* Exercise inputs:
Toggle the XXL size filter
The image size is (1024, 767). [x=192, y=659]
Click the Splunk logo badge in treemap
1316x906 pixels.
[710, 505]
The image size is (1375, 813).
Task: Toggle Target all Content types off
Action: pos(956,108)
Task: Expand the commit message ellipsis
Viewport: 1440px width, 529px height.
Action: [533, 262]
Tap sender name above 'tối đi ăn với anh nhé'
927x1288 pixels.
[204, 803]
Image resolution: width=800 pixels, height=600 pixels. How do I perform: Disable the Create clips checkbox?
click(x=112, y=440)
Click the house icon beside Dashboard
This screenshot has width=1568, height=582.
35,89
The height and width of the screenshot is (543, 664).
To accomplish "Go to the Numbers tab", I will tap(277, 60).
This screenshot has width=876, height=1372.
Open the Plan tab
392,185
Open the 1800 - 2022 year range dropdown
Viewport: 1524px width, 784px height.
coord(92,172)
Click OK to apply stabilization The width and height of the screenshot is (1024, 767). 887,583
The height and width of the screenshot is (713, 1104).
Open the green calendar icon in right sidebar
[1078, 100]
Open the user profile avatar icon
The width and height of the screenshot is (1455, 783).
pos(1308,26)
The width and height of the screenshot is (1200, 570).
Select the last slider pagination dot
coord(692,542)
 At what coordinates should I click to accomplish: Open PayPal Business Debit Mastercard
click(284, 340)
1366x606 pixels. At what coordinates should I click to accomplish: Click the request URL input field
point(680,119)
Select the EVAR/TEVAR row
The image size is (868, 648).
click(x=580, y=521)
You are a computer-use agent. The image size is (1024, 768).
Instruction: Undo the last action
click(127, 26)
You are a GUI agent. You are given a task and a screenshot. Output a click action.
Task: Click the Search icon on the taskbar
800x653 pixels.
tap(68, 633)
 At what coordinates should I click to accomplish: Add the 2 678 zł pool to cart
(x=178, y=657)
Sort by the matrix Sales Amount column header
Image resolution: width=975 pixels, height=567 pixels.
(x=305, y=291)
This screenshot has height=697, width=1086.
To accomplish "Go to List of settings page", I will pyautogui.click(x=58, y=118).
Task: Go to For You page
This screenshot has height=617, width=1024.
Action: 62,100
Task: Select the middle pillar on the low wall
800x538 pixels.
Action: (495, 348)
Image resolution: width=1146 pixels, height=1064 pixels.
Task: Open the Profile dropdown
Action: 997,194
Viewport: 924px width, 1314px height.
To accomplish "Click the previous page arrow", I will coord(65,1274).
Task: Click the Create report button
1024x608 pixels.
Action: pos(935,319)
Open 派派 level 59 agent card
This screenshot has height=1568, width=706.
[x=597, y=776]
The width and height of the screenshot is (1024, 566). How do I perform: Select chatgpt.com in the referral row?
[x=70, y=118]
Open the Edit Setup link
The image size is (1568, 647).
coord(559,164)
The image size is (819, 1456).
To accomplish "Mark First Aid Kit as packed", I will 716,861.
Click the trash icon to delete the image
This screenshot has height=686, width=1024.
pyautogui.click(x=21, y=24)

* Task:
Your output should be an exact copy of the lines from the one containing "Open 派派 level 59 agent card" through the last line of the data above.

* Exercise result:
Open 派派 level 59 agent card
This screenshot has height=1568, width=706.
[x=597, y=776]
The width and height of the screenshot is (1024, 566). How do I perform: Select chatgpt.com in the referral row?
[x=70, y=118]
Open the Edit Setup link
The image size is (1568, 647).
coord(559,164)
The image size is (819, 1456).
To accomplish "Mark First Aid Kit as packed", I will 716,861.
Click the trash icon to delete the image
This screenshot has height=686, width=1024.
pyautogui.click(x=21, y=24)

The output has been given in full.